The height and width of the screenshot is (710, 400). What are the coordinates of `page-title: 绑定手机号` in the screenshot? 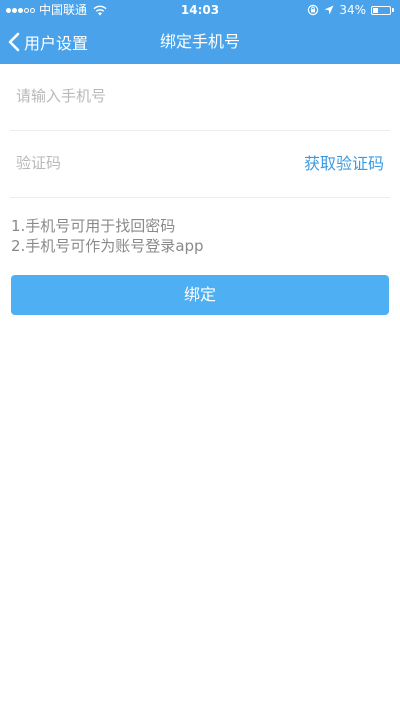 It's located at (200, 42).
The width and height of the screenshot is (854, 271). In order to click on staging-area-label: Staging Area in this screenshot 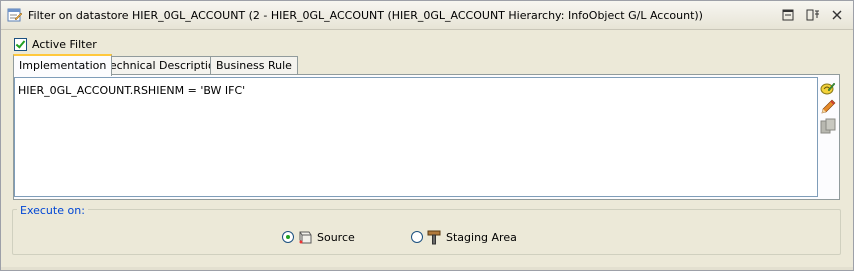, I will do `click(482, 237)`.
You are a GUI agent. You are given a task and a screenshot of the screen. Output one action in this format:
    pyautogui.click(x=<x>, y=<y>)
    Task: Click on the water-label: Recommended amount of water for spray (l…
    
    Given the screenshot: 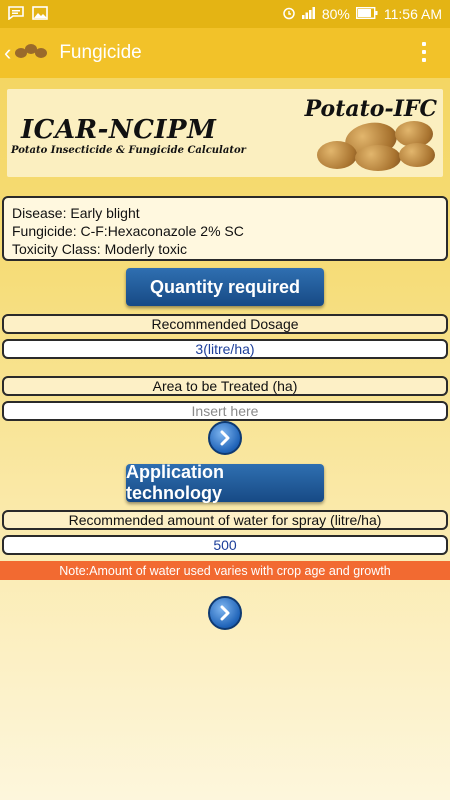 What is the action you would take?
    pyautogui.click(x=225, y=520)
    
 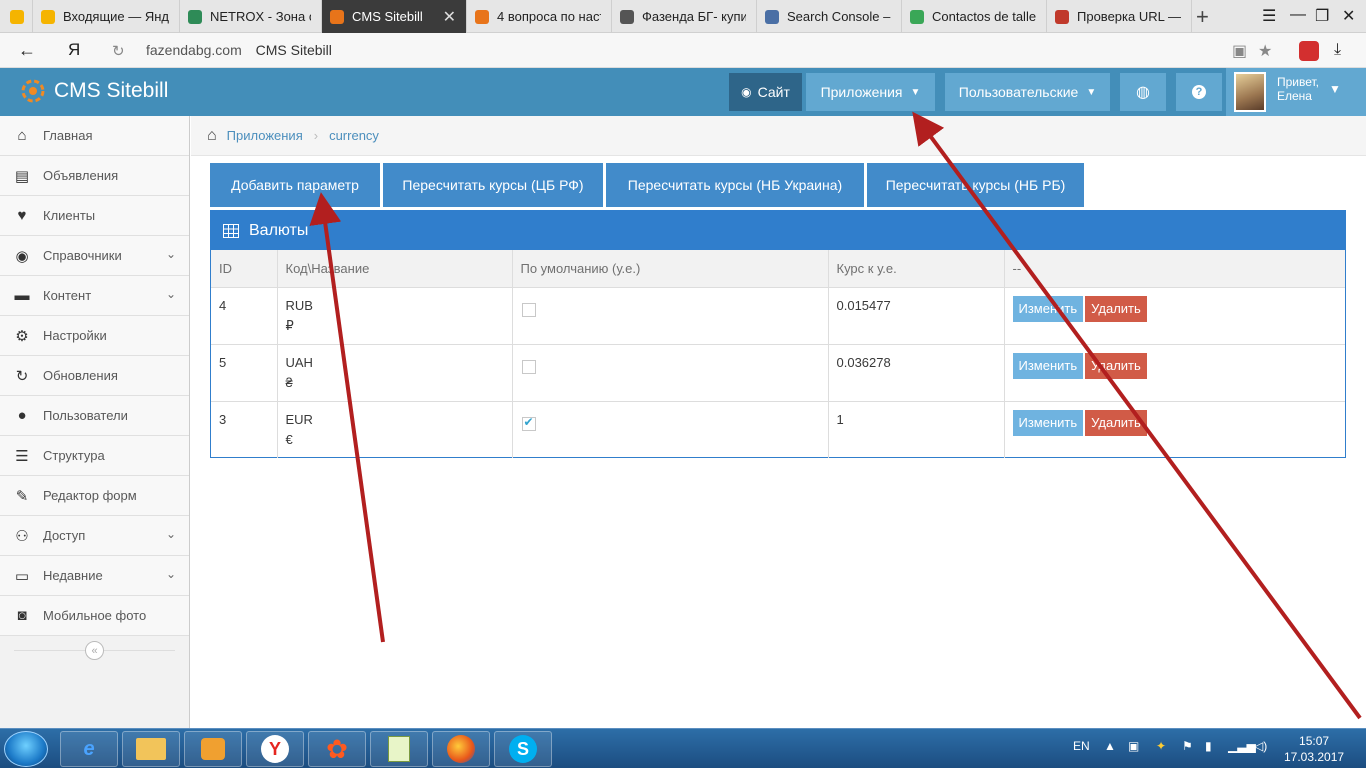 What do you see at coordinates (735, 185) in the screenshot?
I see `recalc-nbu-button: Пересчитать курсы (НБ Украина)` at bounding box center [735, 185].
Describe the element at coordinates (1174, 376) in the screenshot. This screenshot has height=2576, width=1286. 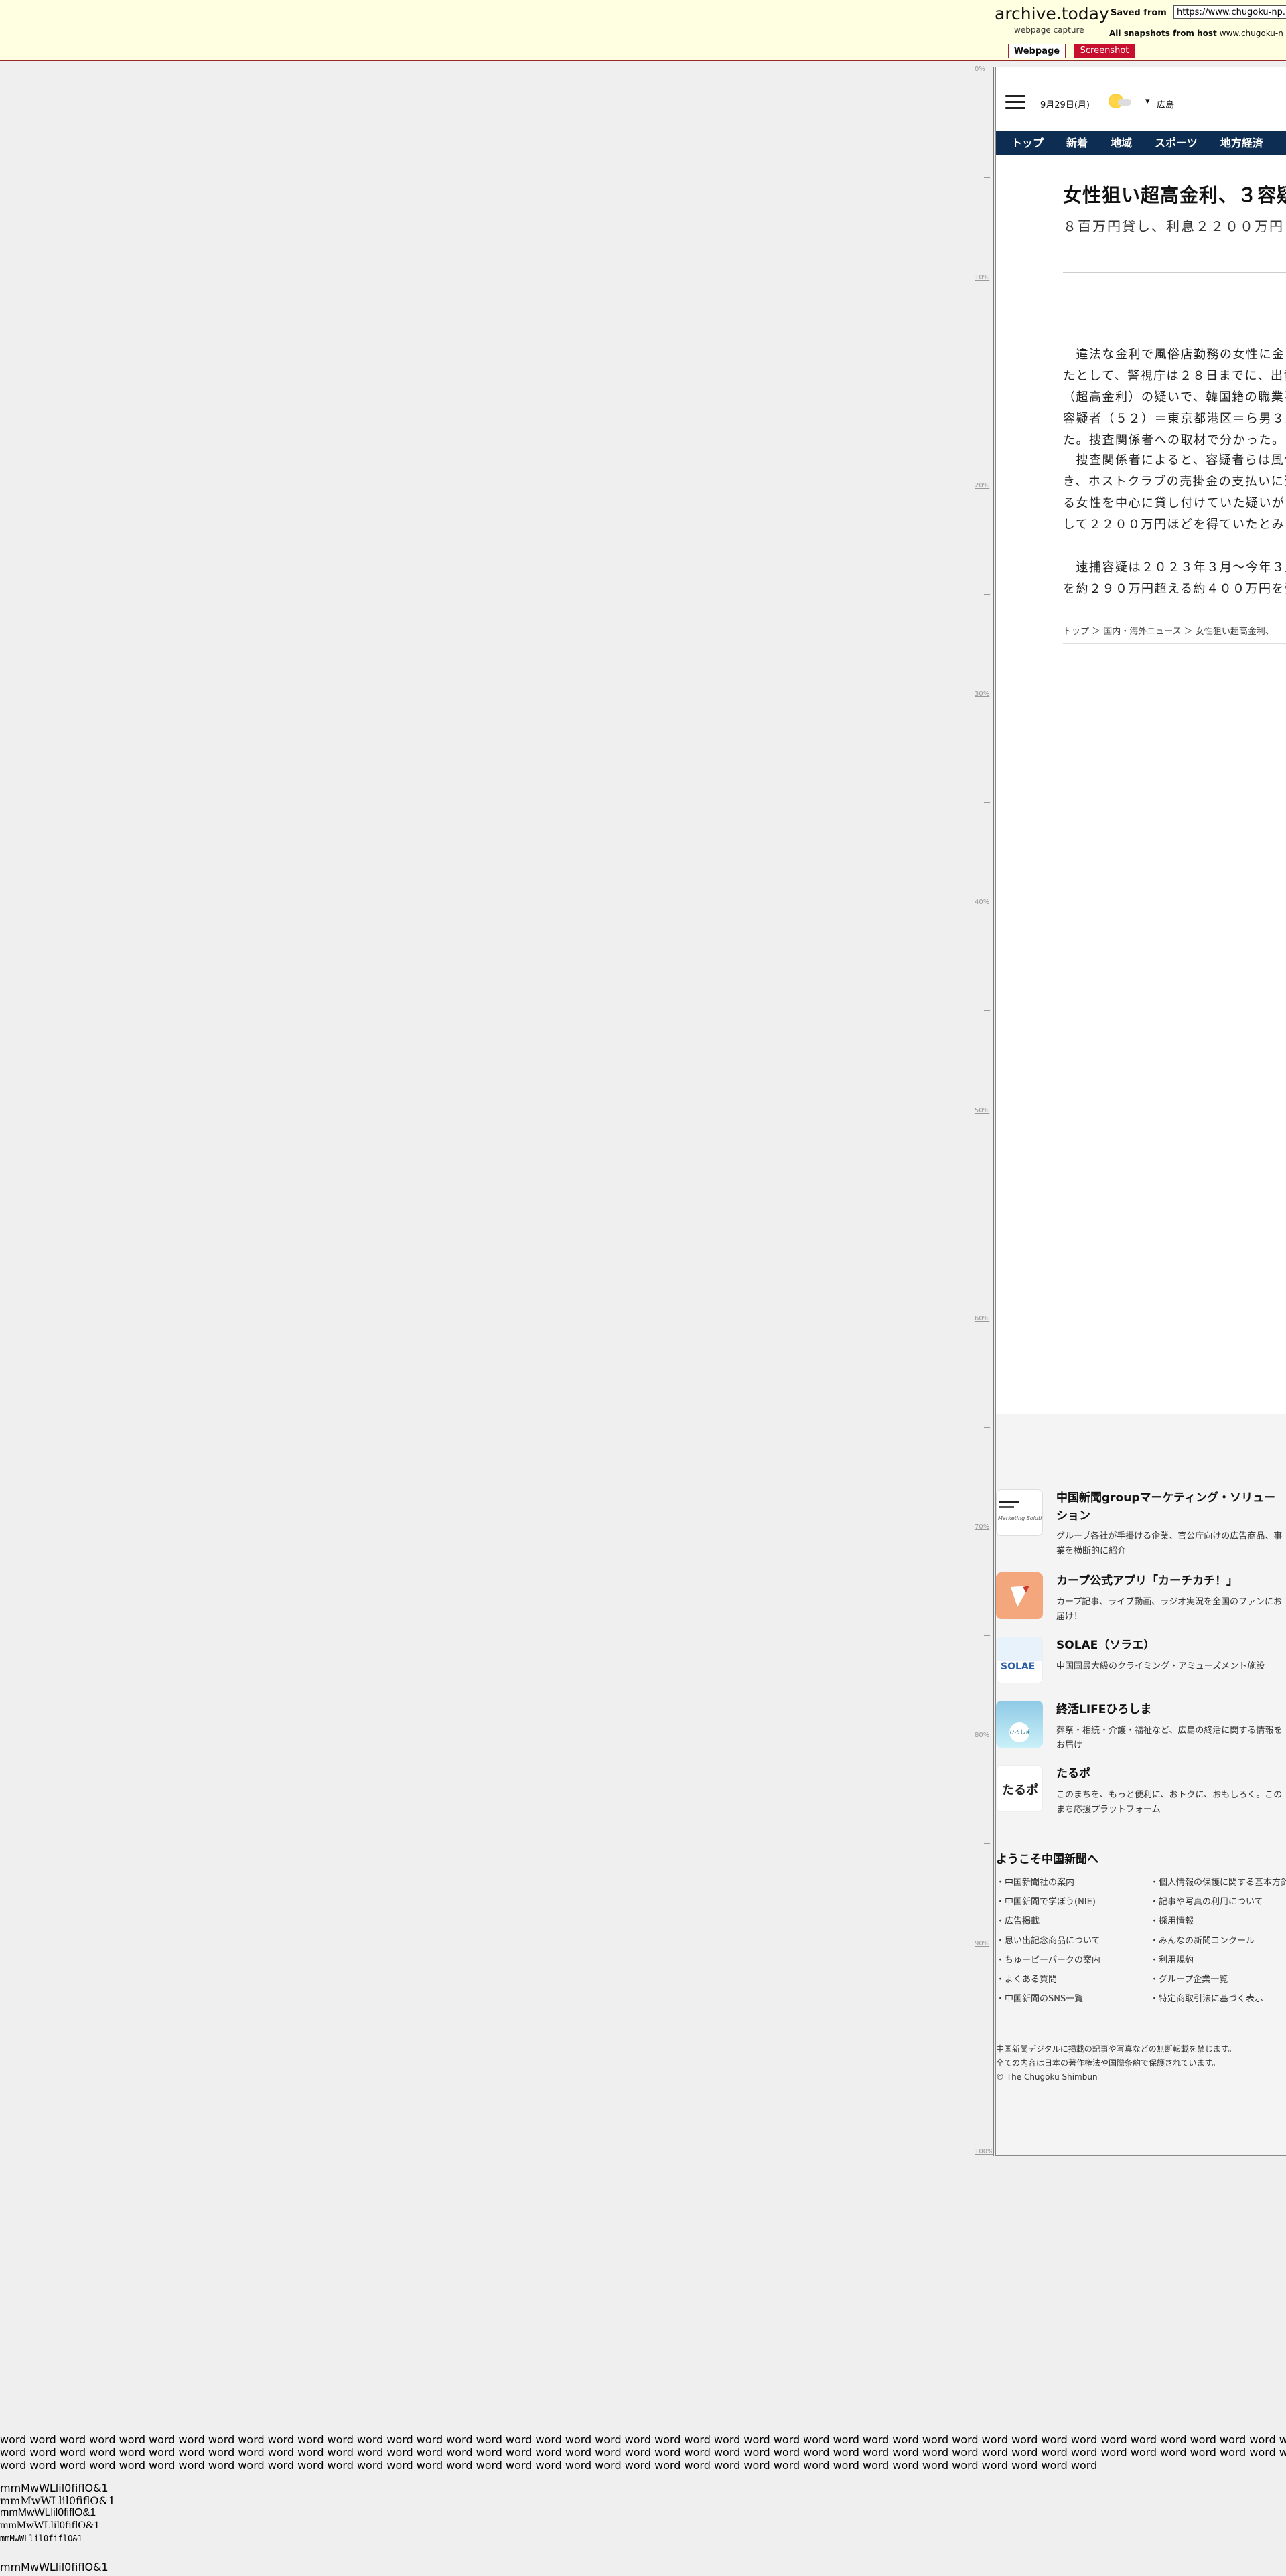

WHAT IS EXPECTED –
Rewrite everything from the line containing "What do you" down to the end of the lines, changing "Describe" to "Identify" and leaving everything else as it is. Leave out the pictures.

RESULT FOR THIS TASK –
  What do you see at coordinates (735, 185) in the screenshot?
I see `recalc-nbu-button: Пересчитать курсы (НБ Украина)` at bounding box center [735, 185].
Identify the element at coordinates (1174, 376) in the screenshot. This screenshot has height=2576, width=1286. 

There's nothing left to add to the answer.